Friday Fisticuffs: The Quest (1998)

When I tune into an action movie, I’m not looking for a whole lot. In fact, the one and only thing I expect are some killer fight scenes. Dialog, sets, story and the like are all secondary and unexpected, so when they do come into play and don’t suck, I’m usually surprised. That’s what separates a movie with good action scenes from a good action movie. So, I was kind of surprised to see so much mud being flung at Jean-Claude Van Damme’s The Quest on IMDb. What exactly were you expecting? Heck, I was expecting very little and I was impressed.

Instead of the umpteenth “man pushed to his limits who starts pushing back…with his fists” movie, this one takes the tournament route. On top of that, it’s set in the 1920s, something that isn’t necessarily well-executed, but the effort is there and I think that counts for a lot. When you see 20s NYC, it looks like the set of a movie, but it’s still cool that they went for it instead of setting it in modern day which would have been a lot easier.

The story itself, of course, revolves around JCVD, a French immigrant in NYC who winds up getting sold into slavery by Roger Moore while a big martial arts tournament is being devised. He’s not involved with that in the beginning–the US representative is James Remar (The Warriors, Dexter), an old timey boxer–but eventually gets involved. The tournament itself is a pretty familiar set up, especially if you read Matt Fraction and Ed Brubaker’s excellent run on Iron Fist, with reps from all different countries–though mysteriously the continent of Africa only gets one dude–meeting in a mystical city and beating the crap out of each other until only one is standing.
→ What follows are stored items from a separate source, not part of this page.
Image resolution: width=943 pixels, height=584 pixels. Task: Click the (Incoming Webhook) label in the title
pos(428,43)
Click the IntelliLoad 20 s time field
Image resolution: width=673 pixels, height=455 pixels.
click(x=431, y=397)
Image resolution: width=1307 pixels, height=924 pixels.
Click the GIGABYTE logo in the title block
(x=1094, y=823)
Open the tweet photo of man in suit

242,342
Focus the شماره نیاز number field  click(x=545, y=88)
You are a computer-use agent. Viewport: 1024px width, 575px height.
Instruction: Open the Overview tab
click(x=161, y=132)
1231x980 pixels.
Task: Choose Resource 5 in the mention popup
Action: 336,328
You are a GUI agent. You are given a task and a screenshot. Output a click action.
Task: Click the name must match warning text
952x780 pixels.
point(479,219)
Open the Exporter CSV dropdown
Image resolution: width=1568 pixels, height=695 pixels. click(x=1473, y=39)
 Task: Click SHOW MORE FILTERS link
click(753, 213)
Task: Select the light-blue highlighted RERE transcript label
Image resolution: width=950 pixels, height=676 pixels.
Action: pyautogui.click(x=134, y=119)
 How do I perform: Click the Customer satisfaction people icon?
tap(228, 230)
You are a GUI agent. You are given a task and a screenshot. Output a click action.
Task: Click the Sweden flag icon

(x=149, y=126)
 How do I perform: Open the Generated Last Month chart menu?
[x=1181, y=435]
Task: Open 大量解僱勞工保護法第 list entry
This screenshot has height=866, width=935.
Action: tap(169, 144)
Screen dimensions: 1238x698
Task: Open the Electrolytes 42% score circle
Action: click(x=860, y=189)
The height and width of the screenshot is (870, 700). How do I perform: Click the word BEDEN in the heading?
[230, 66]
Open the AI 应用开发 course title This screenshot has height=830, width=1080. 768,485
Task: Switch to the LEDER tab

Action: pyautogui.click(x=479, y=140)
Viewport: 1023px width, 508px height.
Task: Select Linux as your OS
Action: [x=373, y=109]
I am a big fan of the tournament story. It works in pretty much every milieu and genre from video games (every fighting game ever) and movies (Best Of The Best) to comics (Iron Fist as well as Connor Hawke: Dragon’s Blood) and TV (Dragonball Z). The beauty of the storytelling device is that you usually get to see the contenders in the beginning doing their thing, then follow the main character(s) as they make their journey to the tournie, then everyone fights everyone and finally the big showdown between the hero and whoever has been made out to be the bad guy. That’s essentially the structure of this movie as well, with a lady reporter thrown in for no real reason.

The action scenes in this flick are great. We start off with JCVD as an old man kicking some ass in a bar, then move to 20s NYC where JCVD is a street performer on stilts fighting Irish cops and then soon after he’s in the middle of a pirate fight. How can you not like this movie?! There’s some character stuff and whatnot here and there, Remar does an excellent job as always and we get to the tournament which is chockablock full of fights. They even did a few different styles here and there like muay thai and capoeira. There were a few bits of weirdness like the Scottish guy doing insane kicks (I assume they’re more punching guys, but what do I know?). And finally, the big battle at the end is worth the price of admission. A great brawler.

Don’t get me wrong, The Quest isn’t a long lost gem. It’s just a fun action movie. There’s anachronisms all over the place, unconvincing set design and absolutely no reason for that beginning scene of JCVD in modern day NYC, but who cares. I want action and I got it. Note that this is JCVD’s directorial debut and I think he did a pretty good job.